*SELECTED EXTRACT*.
[start]

Swami Rajarshi Muni is an advanced practicing yogi who has proven the truth of the ancient writings in his own experience. He lives in seclusion practising the yoga of liberation.

Excerpt. © Reprinted by permission. All rights reserved.

The word yoga derives from the Sanskrit root yuj meaning to unite, to join, to harness, to yoke, to contact, or to connect. Yoga means union, joining, harnessing, yoking, contact, or connection. It is the union between the individual self and the universal self. It is the joining of a healthy body and a disciplined mind for spiritual development. It is the harnessing of one’s own underlying nature as well as wider natural forces from which one has emerged. It is the yoking together of the body, mind, and spirit through self-discipline. It is the contact with the element that is higher than the highest of the known elements, through the process of absorption or dissolution. It is establishing oneness between the finite and the infinite, between the microcosm and the macrocosm, between the inner being and the supreme being. Such union or oneness is experienced only when a higher state of consciousness is reached through the spiritual effort of yoga. When the duality of matter and mind is totally dissolved into the original source, spirit, the supreme goal of yoga, is achieved. In order to experience eternal bliss, the conscious self should merge into the divine superconscious self which gives rise to it. That transcendent self is beyond all forms and names, beyond the cycles of births and deaths, beyond the notions of bondage and release, and beyond even the concepts of time and space. There is Brahman (ultimate reality), which is advaita (nondual), eka (one-without-a-second), sanatana or nitya (eternal), avikari (changeless), sarvagata (all-pervading), achala (unshakable), sthanu (stable), gunatita (transcendental), and ananta (infinite).

Yoga Is a Gift from the Sages

In India from time immemorial, many great sages devoted their entire lives to studying the secrets of human nature and existence. They pursued this search with indefatigable striving and iron endurance. They completely withdrew themselves from the commotions of the world and concentrated all their efforts solely upon this pursuit. Ultimately, their dedicated efforts bore fruit. They discovered the deepest secrets of life and the mysteries of being. They discovered a hiddenmost path leading upward to freedom and emancipation. Collectively they named it yoga.

Subsequently, out of pity for suffering humankind, they systematized this yoga in the form of a discipline with definite techniques. Whosoever applies them properly and in earnest can enter bliss and reach the goal of liberation. This great gift of the ancient Indian sages, yoga, is passed on to society in continuous traditional succession so that everyone may benefit.

The great Indian sages of the past dedicated their lives in search of the truth. Incidentally, they tried to save the world from misery, apart from reaching perfection themselves. Just as a person with sight can lead a blind person along the proper path, in the same way, a realized yogi can lead other human beings along the right spiritual path. In the Bhagavad Gita, Lord Krishna enjoins Arjuna to practice yoga not only for the sake of his own spiritual uplift but also out of consideration for the world order and loka sangraha (conservation of society). He says, “Whatever is done by a great person, the very same is followed by the ordinary ones. Whatever standards are set up by him, the common people adhere to them.” (III:21) The great sages worked out the system of yoga in order to make it possible for every person with genuine aspiration to attain the self-appointed goal of liberation.

[end]

*TASKS TO COMPLETE*.
(a) Rewrite the yoga excerpt between "Yoga Is a Gift" and "named it yoga.", inclusive, putting "tireless" in place of "indefatigable".
(b) According to the yoga excerpt, from which Sanskrit root does the word yoga derive?
The records come from a separate source unrelated to the yoga excerpt.

*MATERIAL SHOWN*.
[start]

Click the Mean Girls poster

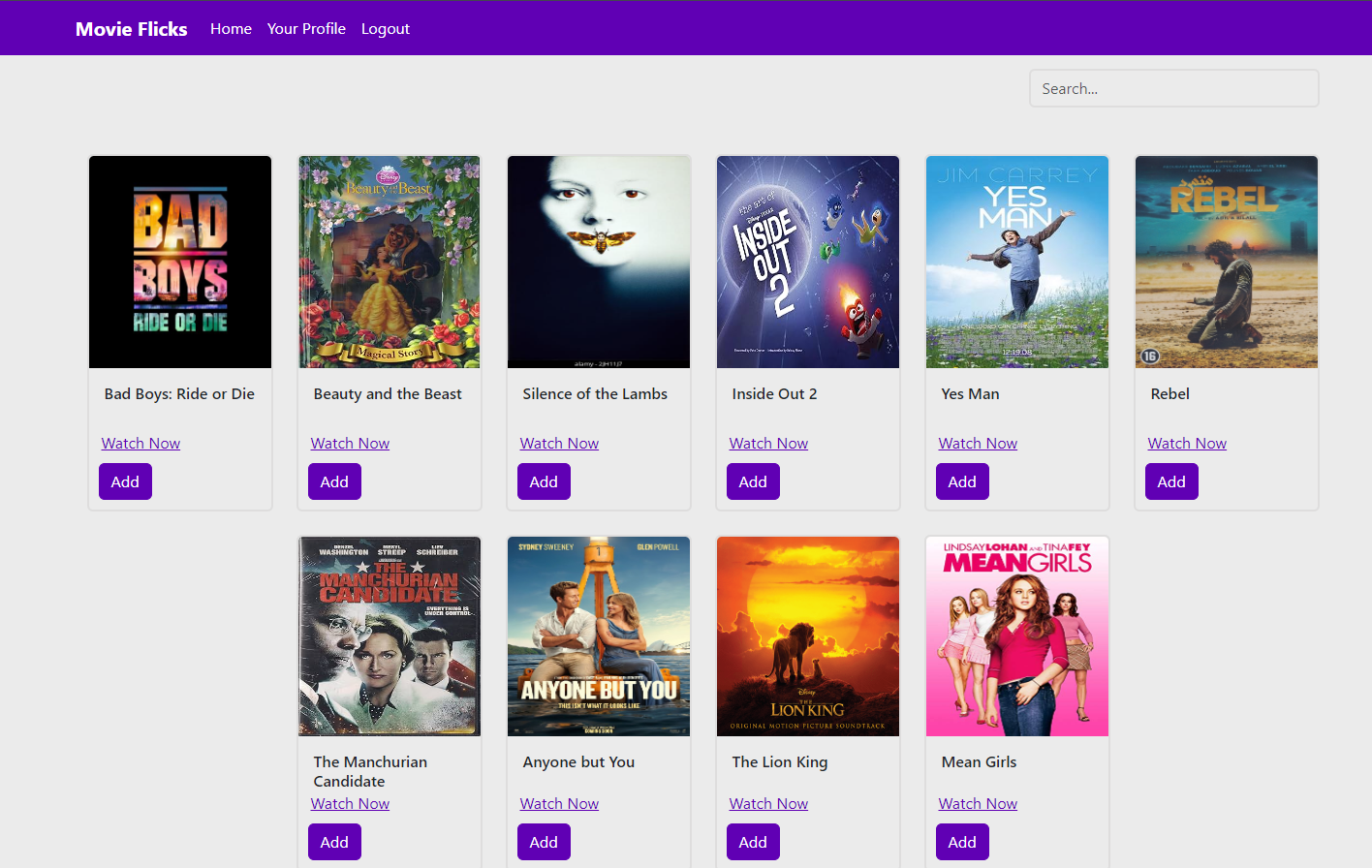[1016, 636]
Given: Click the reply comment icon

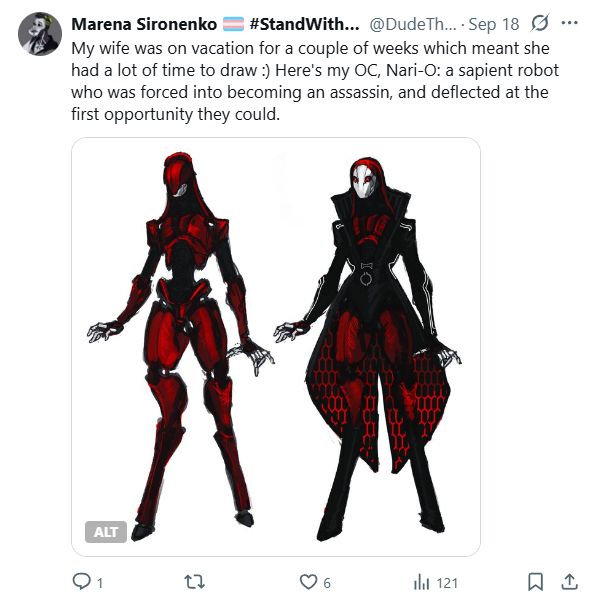Looking at the screenshot, I should [81, 581].
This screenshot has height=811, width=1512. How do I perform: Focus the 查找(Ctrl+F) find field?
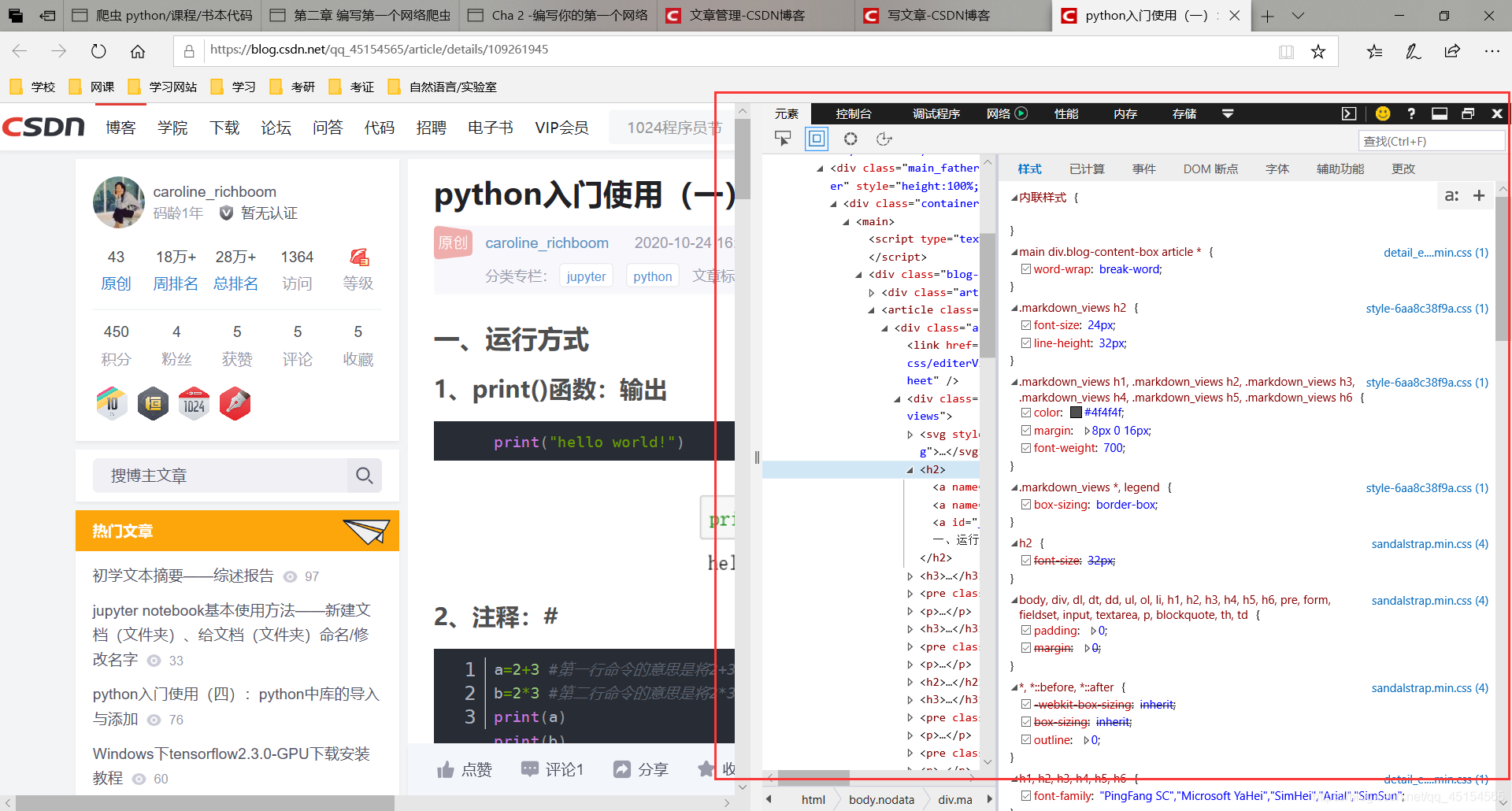click(1431, 141)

[end]

*SOLUTIONS BELOW*.
(a)
Yoga Is a Gift from the Sages

In India from time immemorial, many great sages devoted their entire lives to studying the secrets of human nature and existence. They pursued this search with tireless striving and iron endurance. They completely withdrew themselves from the commotions of the world and concentrated all their efforts solely upon this pursuit. Ultimately, their dedicated efforts bore fruit. They discovered the deepest secrets of life and the mysteries of being. They discovered a hiddenmost path leading upward to freedom and emancipation. Collectively they named it yoga.

(b) The root yuj.